Conceptual artist, Larry Miller, of the “Gates of Heck” was selling personalized documents that claim to copyright the expression of your DNA - i.e. YOU - as an original work. These documents have not been tested in the legal system. After consulting with a lawyer, it was determined that both a patent and a copyright are necessary. FRom Own your DNA - and get it in writing.

In recent news there have been reports of a company willing to copyright a celebrity’s DNA at $10,000 a pop. It may be a silly idea, but it seems there’s nothing to prevent you or I from copyrighting ourselves. Be sure to get a patent, though.

The issue of patenting genes has been raised most recently with regard to people who appear to be AIDS-resistant. The consensus seems to be that if researchers decide to patent someone’s genes, the patent-holders are entitled to any benefits, while the actual possessor (owner?) of the genes gets nothing.

Not sure how that would apply if you tried to patent your own genes, or whether you could be granted a patent without defining the usefulness of your particular genetic makeup.

A few articles:

Whose Body Is It Anyway?

Who Owns Your Genes?

You can not get a patent on a human. You can only get a patent on a genome if it is engineered in such a way that you have manipulated to the point that it no longer occurs in nature. OR you can patent a gene, which would fall under discovery.

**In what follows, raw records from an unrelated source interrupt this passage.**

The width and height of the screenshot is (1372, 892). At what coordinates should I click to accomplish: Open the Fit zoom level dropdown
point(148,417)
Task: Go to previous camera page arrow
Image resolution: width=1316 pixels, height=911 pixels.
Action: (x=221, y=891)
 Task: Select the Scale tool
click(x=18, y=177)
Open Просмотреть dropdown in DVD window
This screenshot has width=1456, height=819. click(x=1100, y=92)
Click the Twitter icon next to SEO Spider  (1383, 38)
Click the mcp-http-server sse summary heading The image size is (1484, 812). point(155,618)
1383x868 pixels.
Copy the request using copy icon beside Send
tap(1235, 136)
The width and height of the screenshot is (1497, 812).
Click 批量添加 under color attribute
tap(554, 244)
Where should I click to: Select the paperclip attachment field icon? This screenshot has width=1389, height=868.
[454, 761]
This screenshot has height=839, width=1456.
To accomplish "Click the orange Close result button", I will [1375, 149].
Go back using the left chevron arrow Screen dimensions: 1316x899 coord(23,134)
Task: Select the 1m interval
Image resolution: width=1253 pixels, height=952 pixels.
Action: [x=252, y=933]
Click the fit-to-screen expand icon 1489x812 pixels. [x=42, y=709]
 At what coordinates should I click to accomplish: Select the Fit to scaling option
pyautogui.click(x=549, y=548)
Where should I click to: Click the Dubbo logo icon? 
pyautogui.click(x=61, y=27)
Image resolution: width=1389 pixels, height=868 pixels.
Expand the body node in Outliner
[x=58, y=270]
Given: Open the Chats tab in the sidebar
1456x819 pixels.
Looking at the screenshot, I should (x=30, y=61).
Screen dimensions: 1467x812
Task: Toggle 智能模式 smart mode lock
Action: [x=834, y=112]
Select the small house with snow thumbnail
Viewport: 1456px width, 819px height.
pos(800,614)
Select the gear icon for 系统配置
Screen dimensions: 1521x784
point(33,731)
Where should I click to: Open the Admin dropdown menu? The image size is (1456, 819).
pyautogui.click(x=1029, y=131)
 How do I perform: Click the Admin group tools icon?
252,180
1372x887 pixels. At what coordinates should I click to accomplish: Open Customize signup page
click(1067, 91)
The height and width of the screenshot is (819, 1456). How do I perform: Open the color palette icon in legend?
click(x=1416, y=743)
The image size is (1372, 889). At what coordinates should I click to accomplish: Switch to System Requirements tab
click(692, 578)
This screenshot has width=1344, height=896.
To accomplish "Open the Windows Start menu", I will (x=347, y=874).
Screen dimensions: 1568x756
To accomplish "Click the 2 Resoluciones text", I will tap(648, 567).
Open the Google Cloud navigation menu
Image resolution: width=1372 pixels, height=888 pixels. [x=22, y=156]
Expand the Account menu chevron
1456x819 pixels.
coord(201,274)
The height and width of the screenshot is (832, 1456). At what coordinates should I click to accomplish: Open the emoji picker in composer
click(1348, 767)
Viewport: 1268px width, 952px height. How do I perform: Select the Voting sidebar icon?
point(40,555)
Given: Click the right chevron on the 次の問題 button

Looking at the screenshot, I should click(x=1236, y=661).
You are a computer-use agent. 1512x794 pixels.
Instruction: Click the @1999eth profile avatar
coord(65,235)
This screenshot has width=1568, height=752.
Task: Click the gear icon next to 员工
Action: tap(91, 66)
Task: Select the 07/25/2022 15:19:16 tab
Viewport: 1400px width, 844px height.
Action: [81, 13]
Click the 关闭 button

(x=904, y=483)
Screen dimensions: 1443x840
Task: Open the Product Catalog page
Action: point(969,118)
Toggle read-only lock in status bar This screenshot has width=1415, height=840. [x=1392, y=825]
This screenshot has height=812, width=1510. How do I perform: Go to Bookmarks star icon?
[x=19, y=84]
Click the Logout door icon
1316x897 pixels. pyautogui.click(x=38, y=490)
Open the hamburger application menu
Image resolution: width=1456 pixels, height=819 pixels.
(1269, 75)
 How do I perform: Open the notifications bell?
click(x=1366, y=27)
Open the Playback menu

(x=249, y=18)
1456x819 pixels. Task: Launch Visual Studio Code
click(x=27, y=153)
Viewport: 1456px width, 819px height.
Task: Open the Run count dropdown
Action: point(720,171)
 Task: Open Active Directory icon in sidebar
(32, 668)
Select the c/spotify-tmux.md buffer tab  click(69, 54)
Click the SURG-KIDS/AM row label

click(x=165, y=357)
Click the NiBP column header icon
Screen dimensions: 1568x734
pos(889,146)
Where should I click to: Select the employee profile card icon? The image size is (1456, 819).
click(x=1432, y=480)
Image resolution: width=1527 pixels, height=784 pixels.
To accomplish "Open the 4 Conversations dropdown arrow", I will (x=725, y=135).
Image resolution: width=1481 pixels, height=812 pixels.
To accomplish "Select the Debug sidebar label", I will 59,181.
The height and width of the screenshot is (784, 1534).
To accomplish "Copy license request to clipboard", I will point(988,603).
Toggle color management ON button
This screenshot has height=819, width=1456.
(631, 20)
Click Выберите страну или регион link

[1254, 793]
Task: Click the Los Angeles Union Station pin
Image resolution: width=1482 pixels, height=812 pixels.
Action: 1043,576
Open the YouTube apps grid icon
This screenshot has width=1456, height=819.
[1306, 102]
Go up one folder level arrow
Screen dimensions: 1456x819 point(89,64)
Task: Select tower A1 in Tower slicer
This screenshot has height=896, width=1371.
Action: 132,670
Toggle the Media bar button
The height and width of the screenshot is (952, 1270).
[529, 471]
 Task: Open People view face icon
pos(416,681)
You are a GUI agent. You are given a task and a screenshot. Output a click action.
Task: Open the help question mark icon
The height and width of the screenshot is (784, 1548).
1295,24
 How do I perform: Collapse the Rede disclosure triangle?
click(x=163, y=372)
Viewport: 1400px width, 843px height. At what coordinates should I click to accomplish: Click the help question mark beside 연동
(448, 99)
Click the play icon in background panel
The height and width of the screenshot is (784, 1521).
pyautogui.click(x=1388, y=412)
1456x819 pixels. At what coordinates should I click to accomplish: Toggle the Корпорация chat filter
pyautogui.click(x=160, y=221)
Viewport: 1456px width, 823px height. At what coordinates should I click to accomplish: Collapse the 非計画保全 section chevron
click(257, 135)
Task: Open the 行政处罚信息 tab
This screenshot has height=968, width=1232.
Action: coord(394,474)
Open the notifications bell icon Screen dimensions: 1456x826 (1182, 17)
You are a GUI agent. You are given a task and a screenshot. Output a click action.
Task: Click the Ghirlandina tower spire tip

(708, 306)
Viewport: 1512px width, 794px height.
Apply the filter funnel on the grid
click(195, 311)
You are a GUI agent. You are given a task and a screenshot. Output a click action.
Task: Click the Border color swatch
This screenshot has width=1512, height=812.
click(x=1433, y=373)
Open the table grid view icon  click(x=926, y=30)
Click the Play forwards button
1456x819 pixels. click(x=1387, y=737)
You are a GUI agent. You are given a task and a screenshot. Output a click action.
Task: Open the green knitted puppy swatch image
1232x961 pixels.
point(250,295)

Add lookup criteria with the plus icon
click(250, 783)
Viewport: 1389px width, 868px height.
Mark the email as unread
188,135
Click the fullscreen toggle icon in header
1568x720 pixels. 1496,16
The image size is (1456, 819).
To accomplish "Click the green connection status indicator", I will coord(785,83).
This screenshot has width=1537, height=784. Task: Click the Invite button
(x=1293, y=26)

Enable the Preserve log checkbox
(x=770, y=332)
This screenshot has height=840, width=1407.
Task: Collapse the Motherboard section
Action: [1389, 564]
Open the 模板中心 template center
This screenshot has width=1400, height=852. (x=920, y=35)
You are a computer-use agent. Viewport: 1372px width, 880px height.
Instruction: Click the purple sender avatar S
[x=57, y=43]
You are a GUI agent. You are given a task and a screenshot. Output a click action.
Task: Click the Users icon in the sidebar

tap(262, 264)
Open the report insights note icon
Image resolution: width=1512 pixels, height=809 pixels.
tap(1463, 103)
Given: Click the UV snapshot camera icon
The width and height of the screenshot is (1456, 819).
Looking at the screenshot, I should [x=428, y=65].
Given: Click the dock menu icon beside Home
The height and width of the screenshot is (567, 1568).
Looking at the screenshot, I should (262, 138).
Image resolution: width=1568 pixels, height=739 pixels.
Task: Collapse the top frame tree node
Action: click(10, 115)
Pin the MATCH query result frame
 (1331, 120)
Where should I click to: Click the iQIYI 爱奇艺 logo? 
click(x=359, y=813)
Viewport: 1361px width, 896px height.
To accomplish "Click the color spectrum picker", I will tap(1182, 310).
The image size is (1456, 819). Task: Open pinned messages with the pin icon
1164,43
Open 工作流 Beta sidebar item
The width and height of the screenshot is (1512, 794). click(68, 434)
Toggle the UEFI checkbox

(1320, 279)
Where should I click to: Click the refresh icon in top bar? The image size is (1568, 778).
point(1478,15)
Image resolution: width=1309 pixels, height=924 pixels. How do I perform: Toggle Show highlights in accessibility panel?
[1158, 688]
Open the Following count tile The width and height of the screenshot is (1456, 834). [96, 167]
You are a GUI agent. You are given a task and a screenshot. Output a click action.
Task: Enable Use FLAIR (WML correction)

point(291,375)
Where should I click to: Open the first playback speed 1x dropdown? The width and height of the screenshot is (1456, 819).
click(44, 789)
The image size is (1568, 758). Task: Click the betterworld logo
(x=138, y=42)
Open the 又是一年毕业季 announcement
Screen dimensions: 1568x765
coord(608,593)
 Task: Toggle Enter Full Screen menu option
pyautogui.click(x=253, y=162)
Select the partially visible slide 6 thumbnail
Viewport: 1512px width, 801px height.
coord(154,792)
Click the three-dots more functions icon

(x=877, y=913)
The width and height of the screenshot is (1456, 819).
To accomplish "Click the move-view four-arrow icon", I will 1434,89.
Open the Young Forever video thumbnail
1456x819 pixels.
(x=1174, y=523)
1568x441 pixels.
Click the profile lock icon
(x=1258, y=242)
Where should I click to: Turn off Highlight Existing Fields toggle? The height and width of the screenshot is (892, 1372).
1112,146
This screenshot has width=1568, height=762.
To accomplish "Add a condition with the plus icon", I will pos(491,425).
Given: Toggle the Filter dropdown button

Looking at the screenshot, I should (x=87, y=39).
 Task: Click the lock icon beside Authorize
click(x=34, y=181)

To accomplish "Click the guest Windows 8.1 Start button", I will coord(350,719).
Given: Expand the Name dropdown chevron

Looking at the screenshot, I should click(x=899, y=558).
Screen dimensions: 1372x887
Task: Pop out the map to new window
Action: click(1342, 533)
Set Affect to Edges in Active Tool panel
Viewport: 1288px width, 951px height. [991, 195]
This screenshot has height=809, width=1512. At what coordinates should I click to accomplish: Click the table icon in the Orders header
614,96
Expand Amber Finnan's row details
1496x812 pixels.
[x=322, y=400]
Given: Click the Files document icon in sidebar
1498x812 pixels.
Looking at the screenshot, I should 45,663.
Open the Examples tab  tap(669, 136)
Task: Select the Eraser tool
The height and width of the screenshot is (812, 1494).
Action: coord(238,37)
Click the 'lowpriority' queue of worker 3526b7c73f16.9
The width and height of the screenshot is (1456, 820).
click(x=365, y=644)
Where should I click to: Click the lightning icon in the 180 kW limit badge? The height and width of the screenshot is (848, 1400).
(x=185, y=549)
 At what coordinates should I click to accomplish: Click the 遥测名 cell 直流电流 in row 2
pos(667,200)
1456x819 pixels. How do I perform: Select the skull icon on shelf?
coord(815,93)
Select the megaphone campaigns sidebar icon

In other words, I cannot patent a mouse a rat a snake a bacterium or any other being. But I CAN patent a gene DISCOVERY, or a bacterium that I have manipulated to produce a drug product or mammalian cell that I have genetically engineered.

I suppose that you could put a copywright on your genome, but unless you have a clone hanging around I wouldn’t worry about anyone using it.

In the foggy depths of my mind I seem to recall that someone once tried to copywrite (or patent) his own fingerprint. Searching hasn’t been fruitful. Does anyone remember anything, or am I hallucinating again.